A mesma Convenção orienta ainda que os Estados, na responsabilidade de identificar, estudar,
proteger, preservar e difundir o patrimônio cultural e/ou natural em seus respectivos territórios podem,
quando necessário, utilizar estratégias de assistência e de cooperação internacional. Esta articulação
entre países é vislumbrada nas dimensões técnica, financeira, artística e/ou científica, de acordo com as
especificidades do bem a ser constituído como objeto de proteção. No caso particular do Escudo Guianês,
a pesquisa científica multidisciplinar se coloca como da maior importância, sobretudo na produção de
diagnósticos e de inventários de áreas de interesse à preservação, notadamente por sua diversidade
biológica e cultural. Os documentos gerados a partir desses diagnósticos e inventários são basilares
para os encaminhamentos das propostas de inclusão de novos bens naturais a serem protegidos.
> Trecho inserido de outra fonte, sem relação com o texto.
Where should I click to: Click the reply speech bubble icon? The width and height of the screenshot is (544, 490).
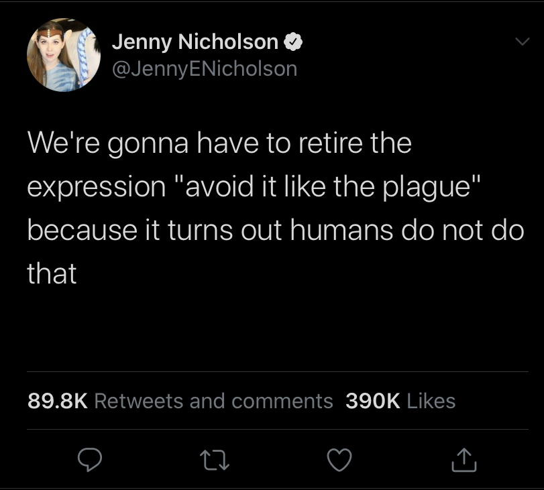[x=89, y=461]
De
acordo com a UNESCO (2006: 183), na avaliação dos pedidos pelo Comitê do Patrimônio Mundial são
levados em consideração se os bens culturais e/ou naturais indicados estão:
•• em risco sério de desaparecimento, em função de degradação acelerada;
•• ameaçados por projetos de obras públicas ou privadas de grandes proporções;
•• fragilizados em função do acelerado desenvolvimento urbano e turístico;
•• em risco de destruição por alterações de uso ou de propriedade da terra;
•• sujeitos a alterações significativas provocadas por causas desconhecidas;
•• abandonados por qualquer razão;
•• em áreas de conflito armado declarado ou sob o risco de eclodirem7; e
•• em áreas atingidas por catástrofes, cataclismos, terremotos, grandes incêndios, deslizamentos de
terras, erupções vulcânicas, alterações expressivas do nível das águas como aquelas decorrentes
de maremotos, inundações e outros do tipos.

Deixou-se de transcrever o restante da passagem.